ASSIGNMENT: From the records below, transcribe exactly the lines that begin at the line with "vernisaj (29, 2455)" and end at the line with "Optimism... (48, 1643)", both included.

(Collected data)
------------------------------------------------

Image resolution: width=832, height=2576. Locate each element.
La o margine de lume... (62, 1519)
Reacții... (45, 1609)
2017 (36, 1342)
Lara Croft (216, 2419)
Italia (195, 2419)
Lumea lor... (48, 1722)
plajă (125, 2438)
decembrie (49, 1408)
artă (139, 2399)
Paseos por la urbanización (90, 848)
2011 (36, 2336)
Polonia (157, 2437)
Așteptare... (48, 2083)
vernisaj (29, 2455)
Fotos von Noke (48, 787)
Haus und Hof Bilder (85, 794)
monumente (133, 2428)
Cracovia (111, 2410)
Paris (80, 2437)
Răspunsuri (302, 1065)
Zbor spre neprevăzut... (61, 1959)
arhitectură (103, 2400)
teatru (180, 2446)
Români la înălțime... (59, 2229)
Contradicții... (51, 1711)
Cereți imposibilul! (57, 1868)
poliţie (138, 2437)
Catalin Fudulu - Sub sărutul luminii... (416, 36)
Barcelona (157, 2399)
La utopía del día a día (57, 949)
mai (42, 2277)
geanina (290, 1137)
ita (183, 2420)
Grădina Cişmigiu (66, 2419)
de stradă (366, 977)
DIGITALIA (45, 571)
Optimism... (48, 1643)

------------------------------------------------

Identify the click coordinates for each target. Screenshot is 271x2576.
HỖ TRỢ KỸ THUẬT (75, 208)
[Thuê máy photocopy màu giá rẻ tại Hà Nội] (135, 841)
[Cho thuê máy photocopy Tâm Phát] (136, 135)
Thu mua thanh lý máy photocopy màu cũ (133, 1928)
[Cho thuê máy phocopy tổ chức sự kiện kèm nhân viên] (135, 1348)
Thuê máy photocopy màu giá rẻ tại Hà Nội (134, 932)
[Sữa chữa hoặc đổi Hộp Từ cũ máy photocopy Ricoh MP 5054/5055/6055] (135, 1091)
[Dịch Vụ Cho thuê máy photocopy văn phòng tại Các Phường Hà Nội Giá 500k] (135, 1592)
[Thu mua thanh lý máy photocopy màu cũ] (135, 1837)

------------------------------------------------

FINISHED EXERCISE:
vernisaj (29, 2455)
Fotos von Noke (48, 787)
Haus und Hof Bilder (85, 794)
monumente (133, 2428)
Cracovia (111, 2410)
Paris (80, 2437)
Răspunsuri (302, 1065)
Zbor spre neprevăzut... (61, 1959)
arhitectură (103, 2400)
teatru (180, 2446)
Români la înălțime... (59, 2229)
Contradicții... (51, 1711)
Cereți imposibilul! (57, 1868)
poliţie (138, 2437)
Catalin Fudulu - Sub sărutul luminii... (416, 36)
Barcelona (157, 2399)
La utopía del día a día (57, 949)
mai (42, 2277)
geanina (290, 1137)
ita (183, 2420)
Grădina Cişmigiu (66, 2419)
de stradă (366, 977)
DIGITALIA (45, 571)
Optimism... (48, 1643)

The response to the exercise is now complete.